|Merchandising the Olympics|
Having lived - and worked in an intellectual property practice - through the Sydney 2000 Olympic Games, it is interesting to see the same issues playing out in London as the 2012 Games approaches (please, no one sue me for using “2012” and “Games” in the same phrase).
There are many articles around which give a detailed look at the issues that face the legal team of the Olympic Committee of a host country, when the Games are almost upon them. First you have to negotiate all those license agreements with the sponsors whose funds make the Games possible; then you have to enforce them. This means everything from watching for sophisticated ambush marketing, to calling the small kebab shop to tell them that they can’t use the Olympic Rings on their sign. Even if they will be selling to Olympic tourists in the Olympic city of summer 2012.
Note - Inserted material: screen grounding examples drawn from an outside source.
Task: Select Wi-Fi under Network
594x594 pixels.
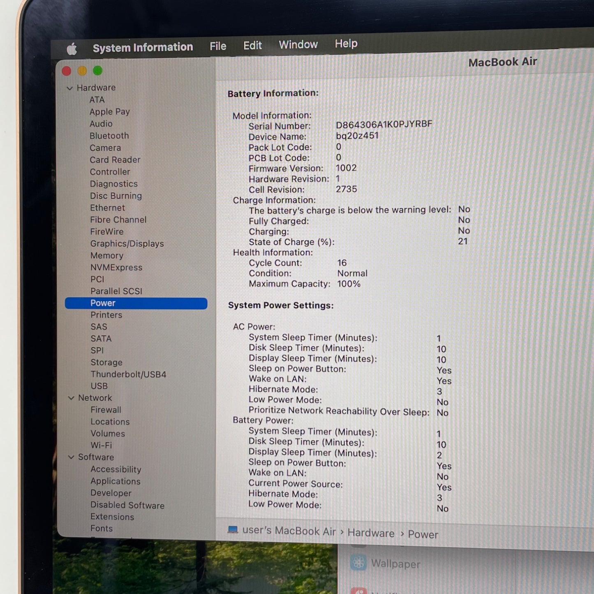Action: tap(101, 445)
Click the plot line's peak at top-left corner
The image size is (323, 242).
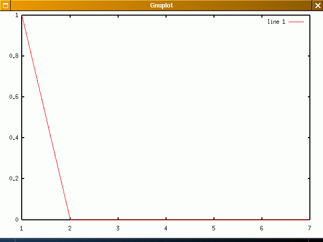point(22,16)
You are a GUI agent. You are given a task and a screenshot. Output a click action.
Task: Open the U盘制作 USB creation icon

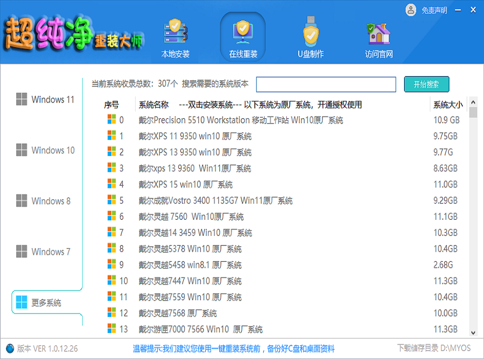[x=311, y=33]
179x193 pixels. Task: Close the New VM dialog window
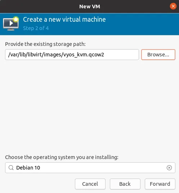pyautogui.click(x=173, y=6)
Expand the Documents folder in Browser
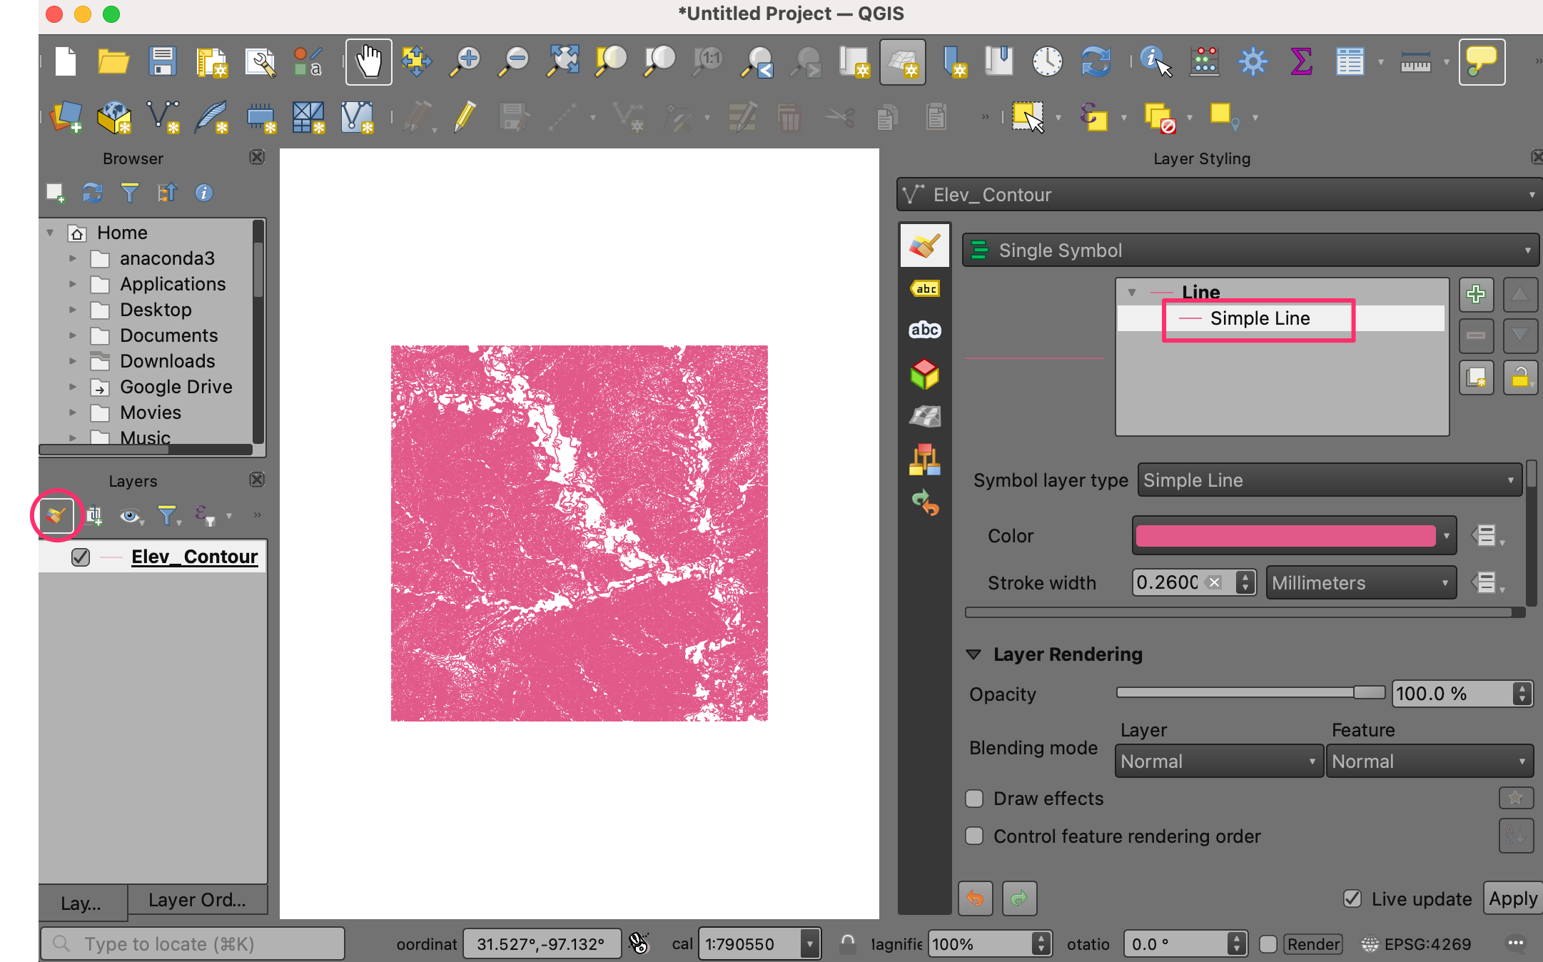Screen dimensions: 1543x962 coord(72,335)
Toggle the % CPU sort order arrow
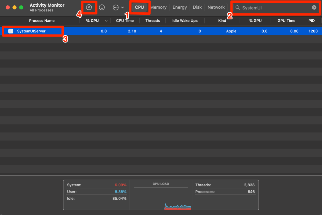 coord(106,21)
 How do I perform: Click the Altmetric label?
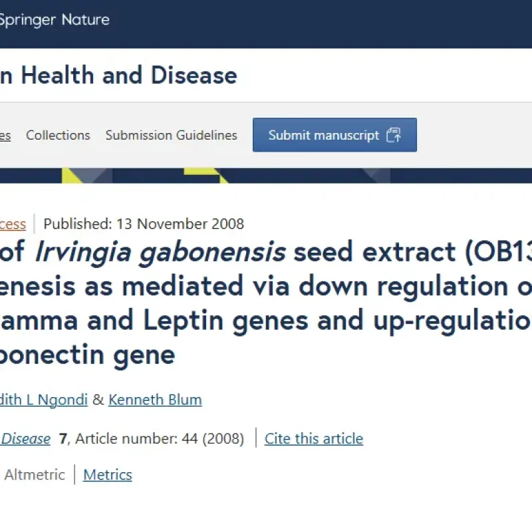coord(35,475)
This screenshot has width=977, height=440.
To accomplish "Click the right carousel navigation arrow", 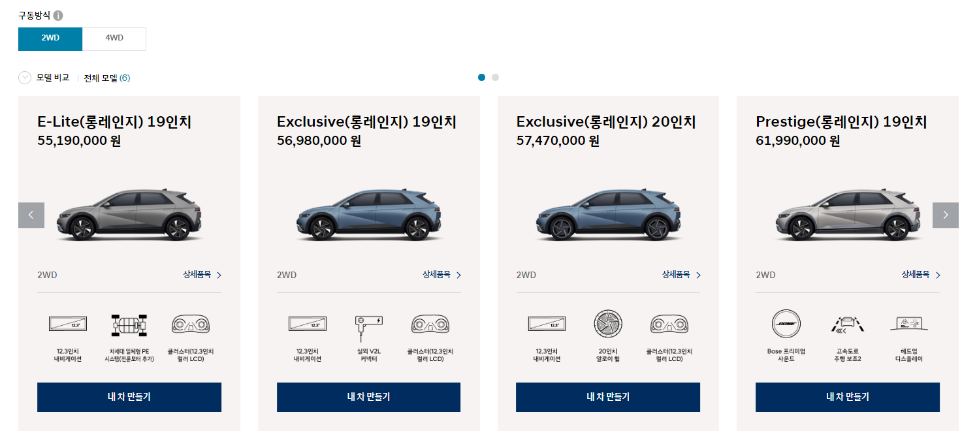I will click(x=944, y=214).
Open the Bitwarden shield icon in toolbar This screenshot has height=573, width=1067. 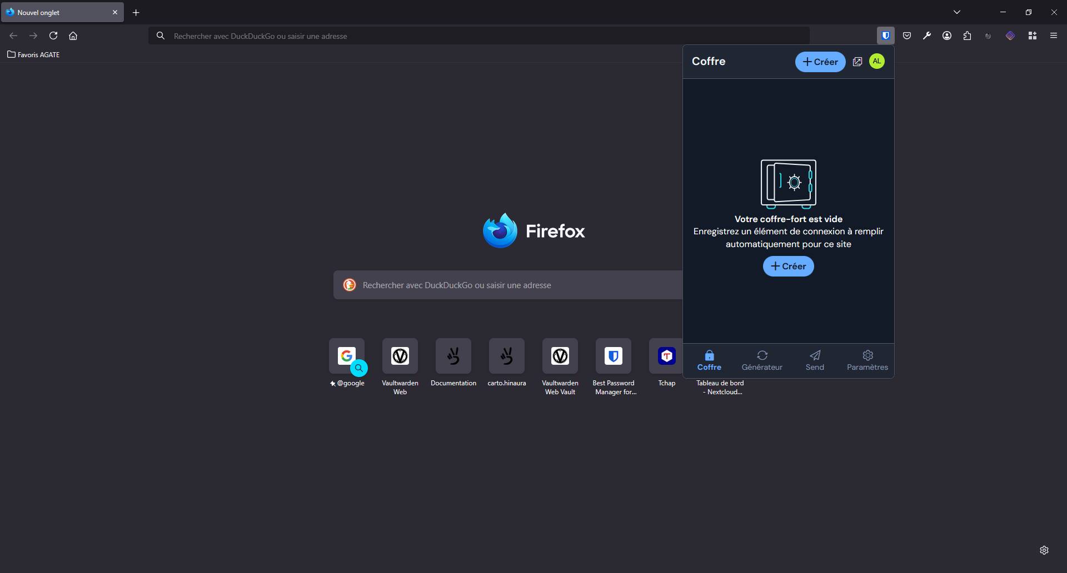point(886,36)
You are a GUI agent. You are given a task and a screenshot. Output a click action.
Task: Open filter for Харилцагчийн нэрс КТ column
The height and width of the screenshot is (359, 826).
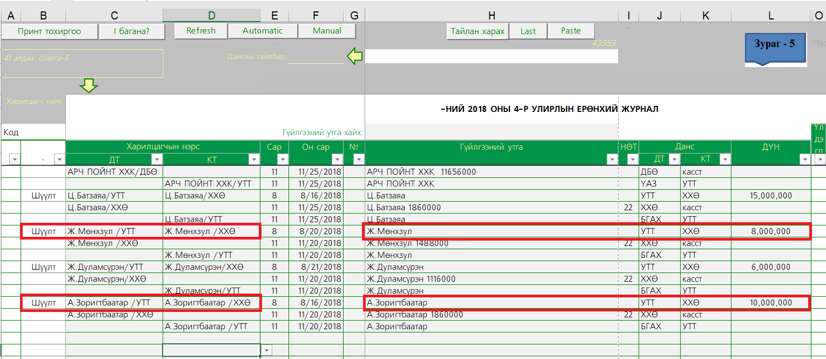[253, 159]
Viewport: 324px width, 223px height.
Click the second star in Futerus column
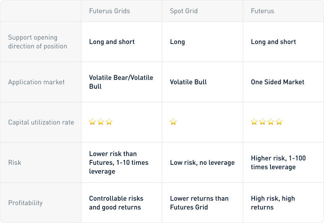coord(262,122)
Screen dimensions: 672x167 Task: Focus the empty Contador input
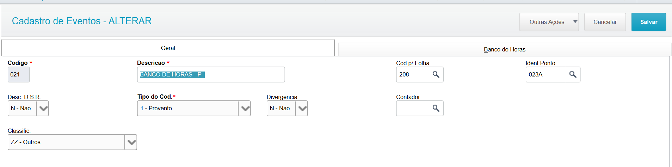[x=414, y=109]
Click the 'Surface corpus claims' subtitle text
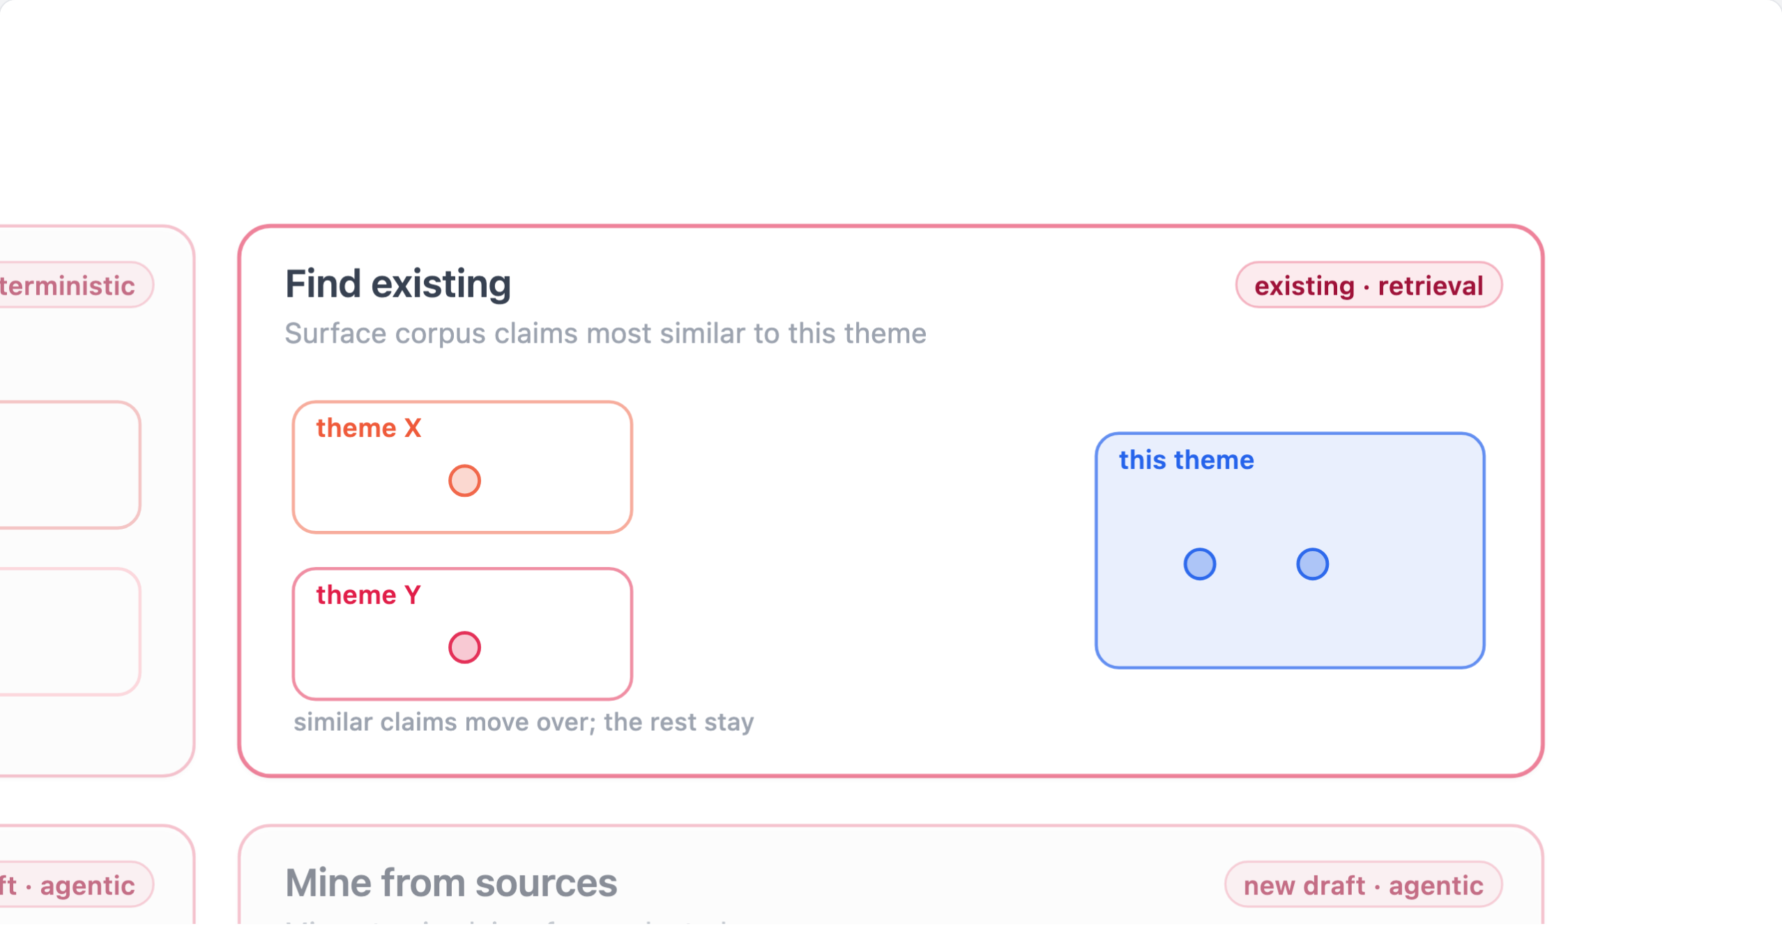 (x=605, y=334)
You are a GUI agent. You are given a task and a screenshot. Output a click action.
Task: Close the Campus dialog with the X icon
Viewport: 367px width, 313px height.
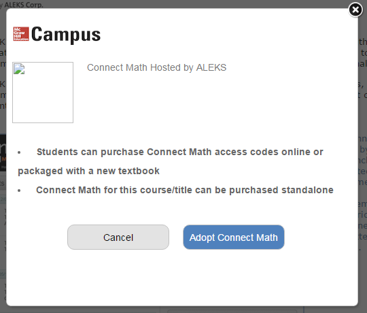(x=355, y=10)
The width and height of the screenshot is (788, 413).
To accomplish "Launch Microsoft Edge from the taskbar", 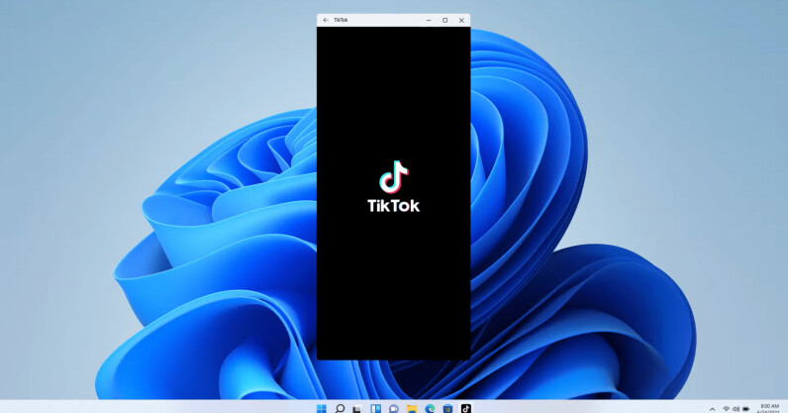I will coord(430,408).
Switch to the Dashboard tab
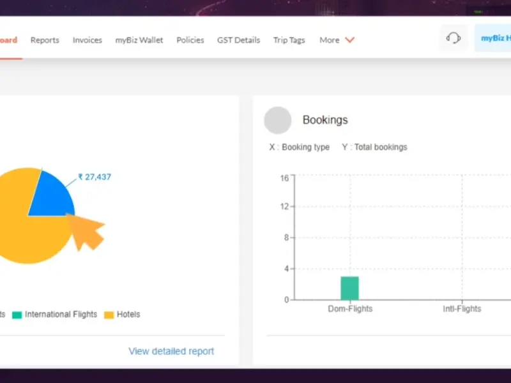The image size is (511, 383). coord(9,40)
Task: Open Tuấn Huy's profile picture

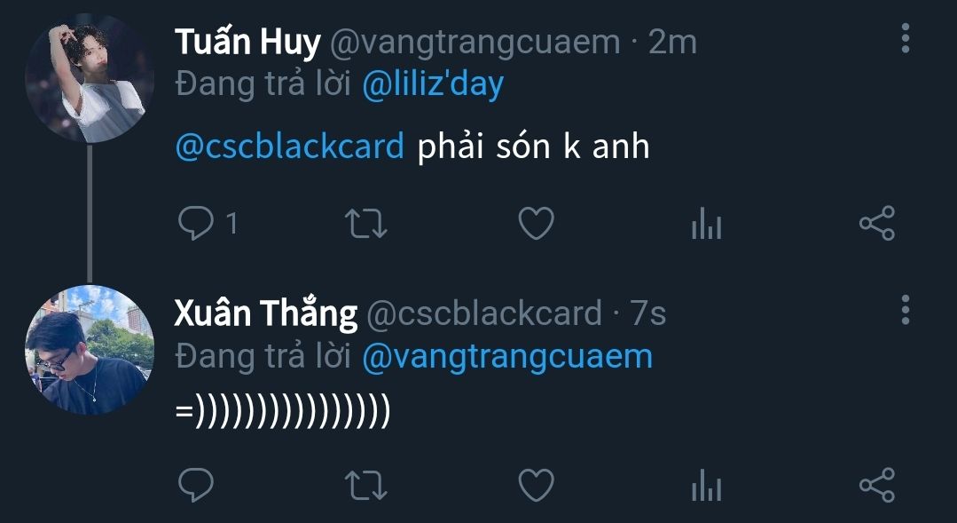Action: click(89, 78)
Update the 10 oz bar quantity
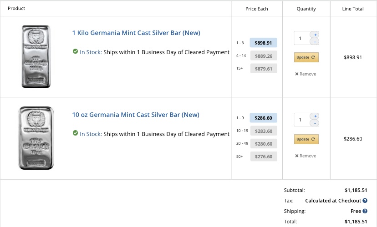This screenshot has height=227, width=377. [x=306, y=139]
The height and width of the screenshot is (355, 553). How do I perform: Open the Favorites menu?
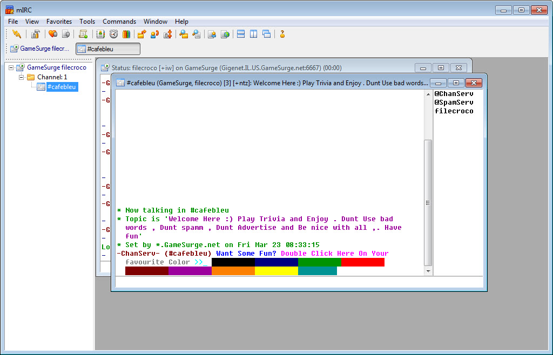point(59,22)
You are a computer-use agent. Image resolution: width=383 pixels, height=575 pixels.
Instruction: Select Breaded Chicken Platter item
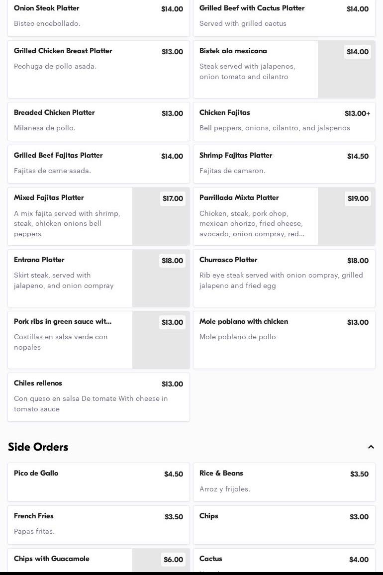pos(98,121)
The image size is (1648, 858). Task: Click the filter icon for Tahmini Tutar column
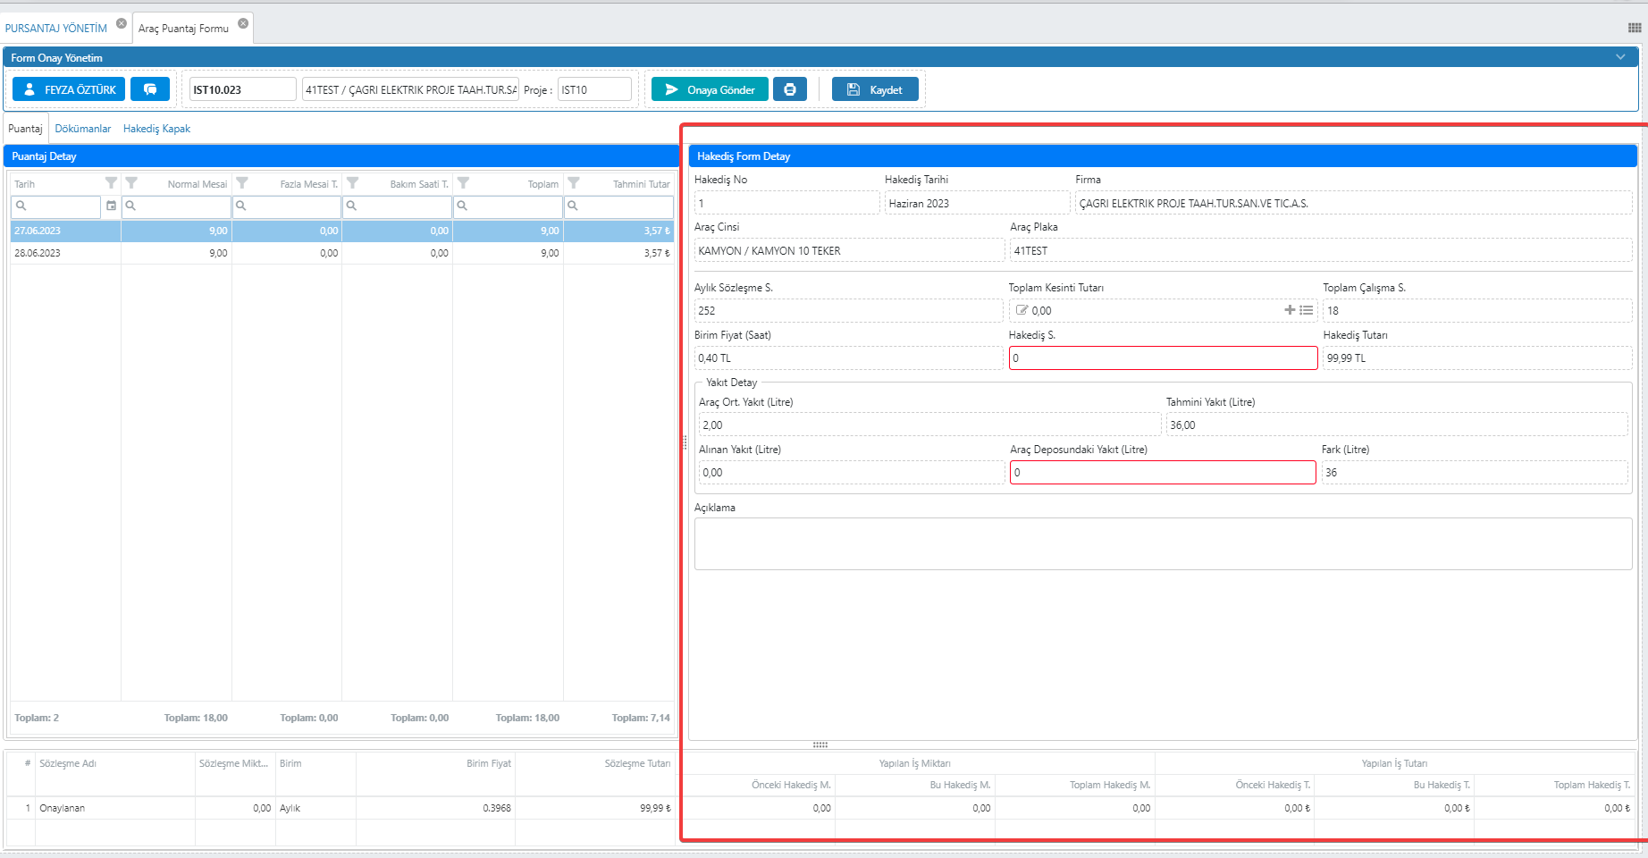point(574,183)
One thing that often surprises the uninitiated is the very draconian levels of protection that are given to Olympic trade marks and logos. For example, the date “2012” is registered in all 45 classes of goods and services as a Community Trade Mark by the IOC. There are strict parameters, strictly enforced, about using “Games”, “London”, and “2012” as well as “Olympic” and the famous coloured rings.
But the truth of the matter is two-fold. Firstly, after the 2012 Games are done and dusted, the registration for “2012” will be worth nothing and will probably languish, as will many other temporary rights.
Secondly, such draconian measures are needed to protect the turf of the people who make the Games possible. No, not the athletes - the sponsors. Since sponsorship became a mainstay around the time of the Los Angeles Olympics, it has become the only way the expensive, slick, wonderful modern Olympics can possibly exist. Yes, host countries contribute enormous amounts, especially to infrastructure which will hopefully be of lasting value to their communities. But without the sponsors, no Games. And without protection for their trademarks, no sponsors.